The metaphors of jumping are significant: taking a big plunge, making the big leap, stepping out into the unknown. And ultimately, it's all about taking control of your life, making the decision to save yourself.

Talk to people in the sport, and you'll see skydiving fills a void. In my life, I didn't even realize the void was there until I slowly began to put up the orange cones and patch over the hole. Now I'm pretty full. I might even say overflowing.

Yesterday was my two-year anniversary of skydiving. I've made around 300 jumps in that time.

Sometimes now I swell with so much joy and contentment, I'm scared to let myself admit it. I have to choke down the gladness, force myself to accept it all. I find myself suspended under canopy in a sunset, looking over the melon-tinged horizon, and I think to myself, "This. Right now. Drink in this moment."

Sometimes it's hard for me to believe that so much sadness could have led me down the path to such a happy place.

And sometimes I don't think about that former life at all. Sometimes I just try to drink in the moment.

Dear Ol' Daddy-o

Monday, June 20, 2005
I went to my parents' house Sunday to cook breakfast for Father's Day.

Since the showers aren't on at the dropzone, where I stayed Saturday night, I was still covered in smoke and alcohol and filth from the night before.
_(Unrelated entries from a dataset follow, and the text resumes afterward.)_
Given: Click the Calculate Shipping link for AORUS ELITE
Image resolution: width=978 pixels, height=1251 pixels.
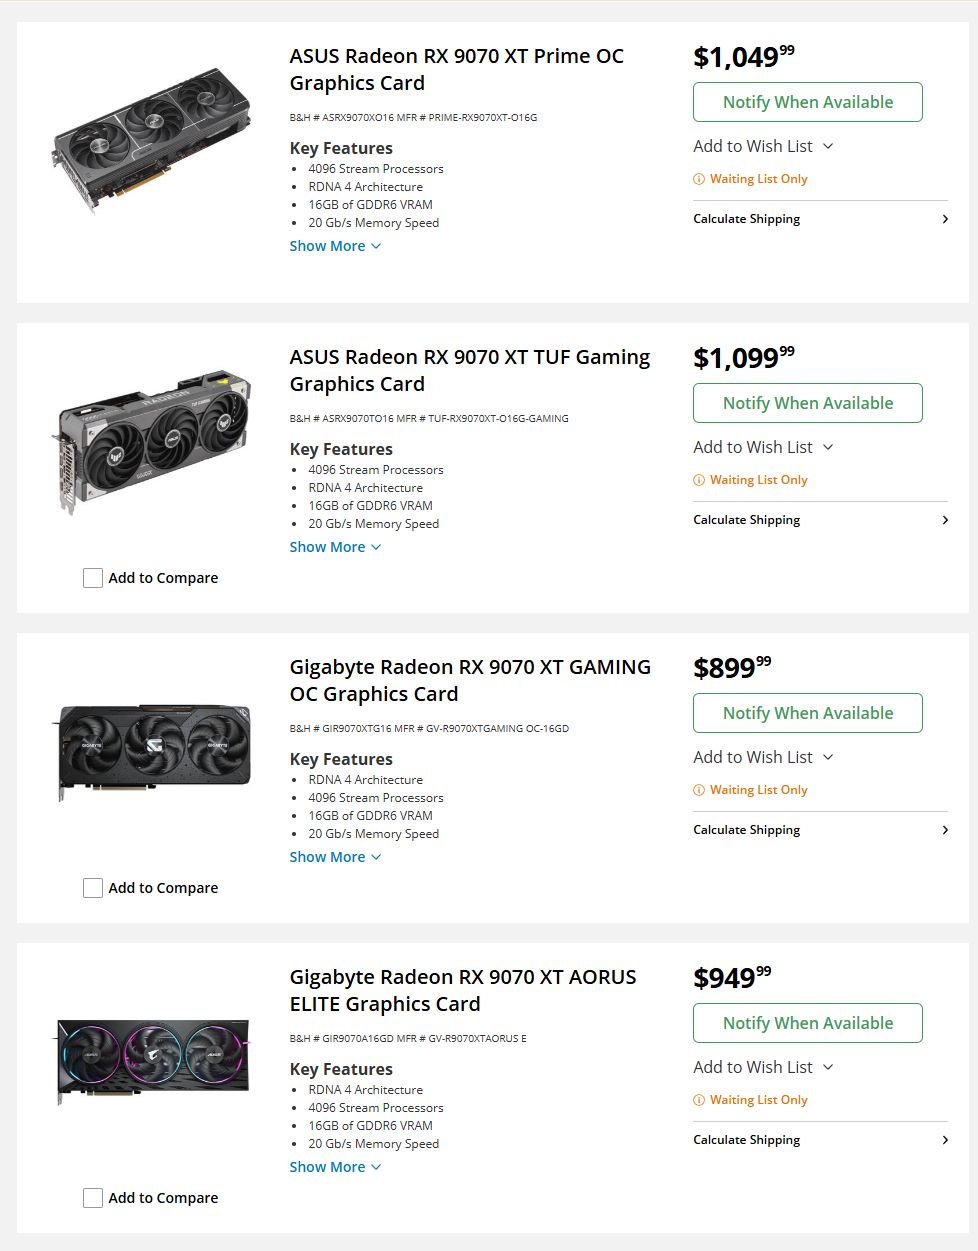Looking at the screenshot, I should click(746, 1139).
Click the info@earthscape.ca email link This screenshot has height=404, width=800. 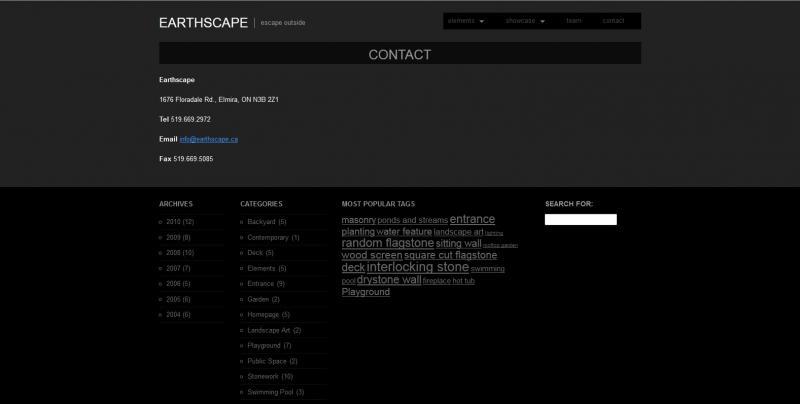tap(208, 139)
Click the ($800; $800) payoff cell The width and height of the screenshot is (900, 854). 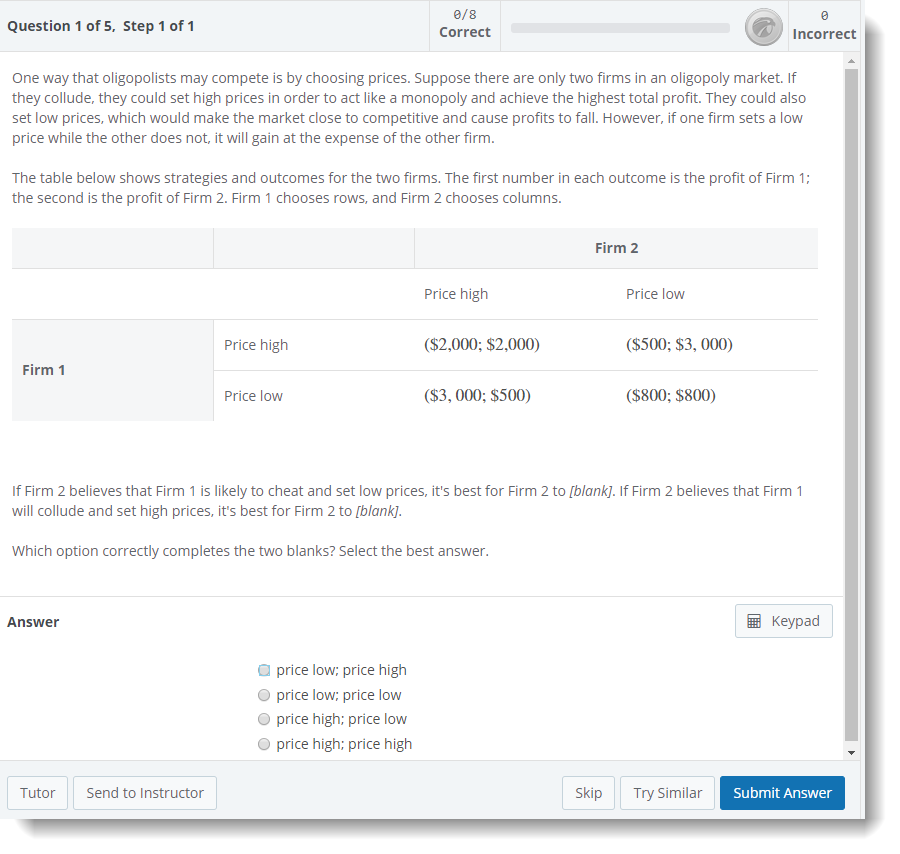click(x=670, y=395)
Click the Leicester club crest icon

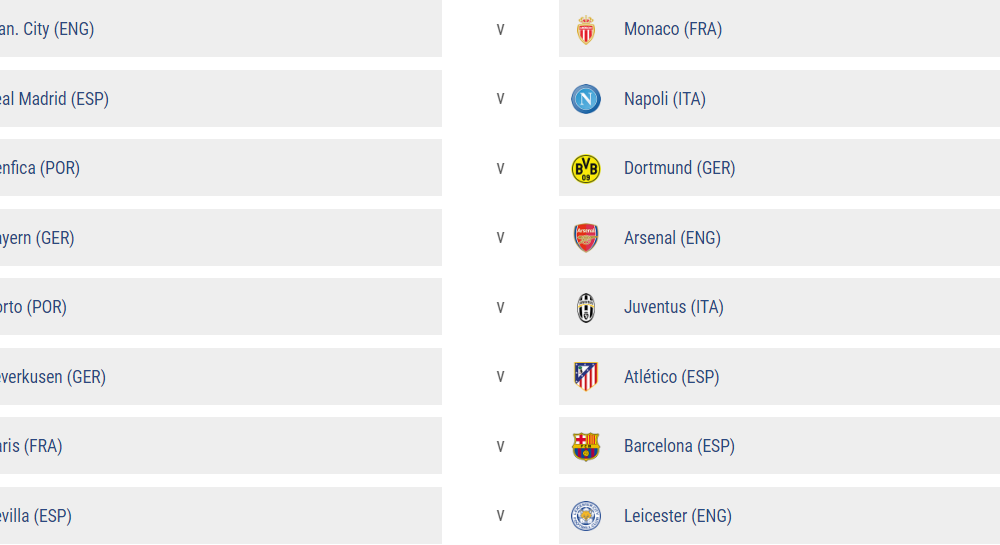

I knew my dad wouldn't want to see THAT for Father's Day, so I snuck into the house and showered upstairs before anyone woke up.

My dad found me in the kitchen in my robe and glasses with wet hair.

"Where in the hell did you come from?" he said.

Still, I think he enjoyed the shock of waking up to his youngest, safe and happy and all NOT SKYDIVING. The big stack of blueberry waffles, fruit salad and soysage didn't hurt either.

Later I helped him caulk some bricks on the house to keep "those dang yellow jackets" from building nests.

My 6'4" dad couldn't reach some spots even with a ladder. "Screw this," I said. "Where are my rock climbing shoes?"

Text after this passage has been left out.